Resultado na tela do smartphone

Para a realização das medidas de capacitância a partir do microdispositivo, os pesquisadores utilizaram um equipamento comercial portátil controlado por smartphone. Com a ajuda de um aplicativo de smartphone, recurso de uso popular, os dados gerados durante a medida podem ser recebidos por meio de uma conexão bluetooth e, instantaneamente, processados. Ademais, o uso do smartphone possibilita a telemedicina, ou seja, o envio de dados do local de análise a centros especializados para análise pormenorizada por profissionais capacitados.

Rede de colaborações

Enquanto o sensor foi desenvolvido no LNNano/CNPEM em trabalho que contou, dentre outros, com o pós-doutorando Dr. Ricardo Alexandrino G. de Oliveira sob a supervisão do Dr. Lima, a colaboração com o Dr. Ronaldo C. Faria, professor do Departamento de Química da UFSCar, foi essencial pela sua experiência no uso de dispositivos para o diagnóstico de diferentes tipos de câncer. Além disso, foi fundamental a parceria com o Hospital de Câncer de Barretos através dos seus pesquisadores Dr. Matias E. Melendez e Dr. André L. Carvalho. O hospital forneceu amostras de soro de pacientes com câncer de mama em diferentes estágios. De acordo com o Dr. Lima, a possibilidade de testar o método de diagnóstico com amostras reais, e não sintéticas, deu ainda mais confiabilidade aos resultados. “Os resultados obtidos pelo nosso método foram similares àqueles da técnica usada pelo hospital diariamente”. O pesquisador ainda ressalta: “Essa rede de colaborações e conhecimentos complementares é essencial nos dias de hoje para se fazer pesquisa científica de alto nível. Eu vejo que esse pensamento construtivo tem aumentado ultimamente no Brasil, algo muito positivo para a nossa ciência”.
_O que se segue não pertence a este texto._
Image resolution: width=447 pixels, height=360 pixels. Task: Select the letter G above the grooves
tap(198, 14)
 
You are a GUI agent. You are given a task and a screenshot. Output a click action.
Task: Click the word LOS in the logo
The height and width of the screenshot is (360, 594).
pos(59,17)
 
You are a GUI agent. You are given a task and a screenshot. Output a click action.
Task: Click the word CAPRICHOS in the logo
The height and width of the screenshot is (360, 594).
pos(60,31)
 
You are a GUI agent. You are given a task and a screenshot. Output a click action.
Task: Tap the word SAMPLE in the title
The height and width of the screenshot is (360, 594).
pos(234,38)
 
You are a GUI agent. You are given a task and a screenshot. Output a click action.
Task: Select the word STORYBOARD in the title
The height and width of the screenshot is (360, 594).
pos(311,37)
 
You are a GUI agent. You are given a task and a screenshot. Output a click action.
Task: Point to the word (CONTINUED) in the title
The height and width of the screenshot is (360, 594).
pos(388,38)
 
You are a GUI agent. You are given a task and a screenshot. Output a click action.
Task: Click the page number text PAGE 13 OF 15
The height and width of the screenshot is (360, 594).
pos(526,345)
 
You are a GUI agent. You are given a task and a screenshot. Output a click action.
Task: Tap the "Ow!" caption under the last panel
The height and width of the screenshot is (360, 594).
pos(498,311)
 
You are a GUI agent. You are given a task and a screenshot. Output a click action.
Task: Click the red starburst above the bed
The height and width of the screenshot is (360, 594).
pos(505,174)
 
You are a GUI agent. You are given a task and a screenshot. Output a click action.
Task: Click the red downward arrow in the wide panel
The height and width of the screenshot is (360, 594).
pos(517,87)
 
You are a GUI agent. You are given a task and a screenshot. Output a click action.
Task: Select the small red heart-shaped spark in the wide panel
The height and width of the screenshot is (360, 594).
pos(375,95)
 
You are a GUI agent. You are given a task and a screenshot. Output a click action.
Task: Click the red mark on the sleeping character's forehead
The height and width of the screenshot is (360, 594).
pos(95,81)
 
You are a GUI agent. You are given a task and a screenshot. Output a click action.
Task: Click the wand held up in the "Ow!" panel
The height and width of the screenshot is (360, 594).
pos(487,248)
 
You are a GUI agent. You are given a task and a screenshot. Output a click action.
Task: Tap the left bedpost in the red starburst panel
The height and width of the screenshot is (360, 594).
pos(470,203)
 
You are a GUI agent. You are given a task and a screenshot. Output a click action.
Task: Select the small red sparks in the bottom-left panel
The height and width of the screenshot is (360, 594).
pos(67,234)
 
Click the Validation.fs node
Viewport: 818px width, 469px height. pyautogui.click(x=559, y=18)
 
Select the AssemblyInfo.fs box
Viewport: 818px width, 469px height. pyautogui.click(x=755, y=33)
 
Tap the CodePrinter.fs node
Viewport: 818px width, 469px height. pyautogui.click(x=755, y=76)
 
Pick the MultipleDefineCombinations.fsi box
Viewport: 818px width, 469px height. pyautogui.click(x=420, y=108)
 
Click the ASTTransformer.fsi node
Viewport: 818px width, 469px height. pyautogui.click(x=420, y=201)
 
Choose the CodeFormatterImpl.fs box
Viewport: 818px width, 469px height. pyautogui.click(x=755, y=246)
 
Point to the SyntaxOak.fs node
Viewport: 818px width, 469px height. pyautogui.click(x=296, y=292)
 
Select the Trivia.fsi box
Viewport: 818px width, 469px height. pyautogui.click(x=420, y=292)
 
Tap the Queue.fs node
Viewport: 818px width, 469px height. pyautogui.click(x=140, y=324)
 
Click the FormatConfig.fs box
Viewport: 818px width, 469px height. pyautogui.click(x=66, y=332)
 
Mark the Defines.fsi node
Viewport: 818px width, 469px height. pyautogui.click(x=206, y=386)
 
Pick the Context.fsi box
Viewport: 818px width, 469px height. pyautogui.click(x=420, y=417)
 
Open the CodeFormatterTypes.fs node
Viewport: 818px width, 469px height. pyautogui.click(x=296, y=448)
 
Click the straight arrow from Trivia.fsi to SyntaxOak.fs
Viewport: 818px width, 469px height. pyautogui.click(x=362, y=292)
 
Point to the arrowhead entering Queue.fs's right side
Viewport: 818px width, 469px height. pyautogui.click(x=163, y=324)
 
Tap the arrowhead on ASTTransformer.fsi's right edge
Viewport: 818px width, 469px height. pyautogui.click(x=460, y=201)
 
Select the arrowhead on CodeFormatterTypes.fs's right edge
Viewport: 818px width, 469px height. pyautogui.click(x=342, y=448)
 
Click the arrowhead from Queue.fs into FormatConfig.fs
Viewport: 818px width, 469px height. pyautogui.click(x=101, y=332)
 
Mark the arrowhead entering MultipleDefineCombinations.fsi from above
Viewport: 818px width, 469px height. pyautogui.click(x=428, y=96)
Perspectivas e próximos passos

Os resultados obtidos com o sensor abrem novas perspectivas de custo, portabilidade, rapidez e simplicidade operacional para o diagnóstico de câncer de mama. Os próximos passos do grupo de pesquisa passam por maiores estudos do sensor, pelo uso de um equipamento de medida de capacitância homemade de baixo custo e pela aplicação a outros tipos de câncer para atestar o potencial real da pesquisa para o diagnóstico tumoral. No momento, estamos tornando o método em uma plataforma do tipo sample-to-answer. Esses métodos não mostram ao operador gráficos referentes à medida elétrica ou dados de concentração, mas o resultado final de interesse que, no nosso caso, é a conclusão do diagnóstico sobre a presença ou não do câncer e o seu estágio. Essa informação estará disponível na tela do smartphone logo após o diagnóstico. Para isso, um programa em Android se encontra em fase de instalação no smartphone para processamento automático dos dados gerados de capacitância. Em uma análise real, isso elimina a necessidade de operadores especializados para o processamento e a interpretação dos dados gerados pelo microdispositivo.

Referência

Ricardo A. G. de Oliveira, Caroline Y. N. Nicoliche, Anielli M. Pasqualeti, Flavio M. Shimizu, Iris R. Ribeiro, Matias E. Melendez, André L. Carvalho, Angelo L. Gobbi, Ronaldo C. Faria e Renato S. Lima. Low-cost and rapid-production microfluidic electrochemical double-layer capacitors for fast and sensitive breast cancer diagnosis. Analytical Chemistry, 2018, DOI: 10.1021/acs.analchem.8b02605.